======== DATA UNDER STUDY

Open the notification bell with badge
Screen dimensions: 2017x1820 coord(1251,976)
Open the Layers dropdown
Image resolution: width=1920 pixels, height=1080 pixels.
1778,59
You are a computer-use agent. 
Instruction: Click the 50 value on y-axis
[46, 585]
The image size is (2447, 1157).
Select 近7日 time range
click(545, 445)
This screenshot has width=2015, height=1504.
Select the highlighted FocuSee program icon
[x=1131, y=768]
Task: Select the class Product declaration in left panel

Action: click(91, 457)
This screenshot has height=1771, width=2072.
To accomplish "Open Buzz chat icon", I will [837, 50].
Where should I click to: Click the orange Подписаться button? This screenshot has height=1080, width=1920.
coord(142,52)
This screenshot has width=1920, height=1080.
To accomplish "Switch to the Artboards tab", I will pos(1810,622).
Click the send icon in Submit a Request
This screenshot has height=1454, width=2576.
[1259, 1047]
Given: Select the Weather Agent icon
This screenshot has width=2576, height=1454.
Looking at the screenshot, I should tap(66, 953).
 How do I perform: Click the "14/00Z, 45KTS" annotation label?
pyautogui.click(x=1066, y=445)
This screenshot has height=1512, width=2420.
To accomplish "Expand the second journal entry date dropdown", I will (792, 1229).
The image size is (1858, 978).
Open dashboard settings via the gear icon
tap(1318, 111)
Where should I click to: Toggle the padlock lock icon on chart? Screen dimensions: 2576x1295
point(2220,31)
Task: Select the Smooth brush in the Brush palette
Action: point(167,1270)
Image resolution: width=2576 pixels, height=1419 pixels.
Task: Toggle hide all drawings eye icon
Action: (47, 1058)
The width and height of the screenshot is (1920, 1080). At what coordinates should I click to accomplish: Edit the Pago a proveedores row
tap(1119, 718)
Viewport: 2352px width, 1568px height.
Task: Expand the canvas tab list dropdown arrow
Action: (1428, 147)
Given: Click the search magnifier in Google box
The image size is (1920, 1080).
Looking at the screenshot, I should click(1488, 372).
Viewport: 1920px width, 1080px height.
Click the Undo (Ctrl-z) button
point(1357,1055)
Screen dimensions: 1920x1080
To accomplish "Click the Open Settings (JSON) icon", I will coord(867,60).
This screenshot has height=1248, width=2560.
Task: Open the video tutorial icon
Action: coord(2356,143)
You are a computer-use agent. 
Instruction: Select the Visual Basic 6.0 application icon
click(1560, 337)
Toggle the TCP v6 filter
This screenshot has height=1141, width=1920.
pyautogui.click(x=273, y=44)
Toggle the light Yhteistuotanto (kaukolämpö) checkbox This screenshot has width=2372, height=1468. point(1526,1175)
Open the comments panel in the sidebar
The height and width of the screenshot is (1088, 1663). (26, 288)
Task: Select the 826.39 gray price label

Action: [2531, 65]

================

TO DO
Your response must contain all of the records, copied exactly.

COMPLETED TASK
Open the notification bell with badge
Screen dimensions: 2017x1820 coord(1251,976)
Open the Layers dropdown
Image resolution: width=1920 pixels, height=1080 pixels.
1778,59
You are a computer-use agent. 
Instruction: Click the 50 value on y-axis
[46, 585]
The image size is (2447, 1157).
Select 近7日 time range
click(545, 445)
This screenshot has width=2015, height=1504.
Select the highlighted FocuSee program icon
[x=1131, y=768]
Task: Select the class Product declaration in left panel

Action: click(91, 457)
This screenshot has height=1771, width=2072.
To accomplish "Open Buzz chat icon", I will [837, 50].
Where should I click to: Click the orange Подписаться button? This screenshot has height=1080, width=1920.
coord(142,52)
This screenshot has width=1920, height=1080.
To accomplish "Switch to the Artboards tab", I will pos(1810,622).
Click the send icon in Submit a Request
This screenshot has height=1454, width=2576.
[1259, 1047]
Given: Select the Weather Agent icon
This screenshot has width=2576, height=1454.
Looking at the screenshot, I should tap(66, 953).
 How do I perform: Click the "14/00Z, 45KTS" annotation label?
pyautogui.click(x=1066, y=445)
This screenshot has height=1512, width=2420.
To accomplish "Expand the second journal entry date dropdown", I will (792, 1229).
The image size is (1858, 978).
Open dashboard settings via the gear icon
tap(1318, 111)
Where should I click to: Toggle the padlock lock icon on chart? Screen dimensions: 2576x1295
point(2220,31)
Task: Select the Smooth brush in the Brush palette
Action: point(167,1270)
Image resolution: width=2576 pixels, height=1419 pixels.
Task: Toggle hide all drawings eye icon
Action: (47, 1058)
The width and height of the screenshot is (1920, 1080). At what coordinates should I click to accomplish: Edit the Pago a proveedores row
tap(1119, 718)
Viewport: 2352px width, 1568px height.
Task: Expand the canvas tab list dropdown arrow
Action: (1428, 147)
Given: Click the search magnifier in Google box
The image size is (1920, 1080).
Looking at the screenshot, I should click(1488, 372).
Viewport: 1920px width, 1080px height.
Click the Undo (Ctrl-z) button
point(1357,1055)
Screen dimensions: 1920x1080
To accomplish "Click the Open Settings (JSON) icon", I will coord(867,60).
This screenshot has height=1248, width=2560.
Task: Open the video tutorial icon
Action: coord(2356,143)
You are a computer-use agent. 
Instruction: Select the Visual Basic 6.0 application icon
click(1560, 337)
Toggle the TCP v6 filter
This screenshot has height=1141, width=1920.
pyautogui.click(x=273, y=44)
Toggle the light Yhteistuotanto (kaukolämpö) checkbox This screenshot has width=2372, height=1468. point(1526,1175)
Open the comments panel in the sidebar
The height and width of the screenshot is (1088, 1663). (26, 288)
Task: Select the 826.39 gray price label

Action: [2531, 65]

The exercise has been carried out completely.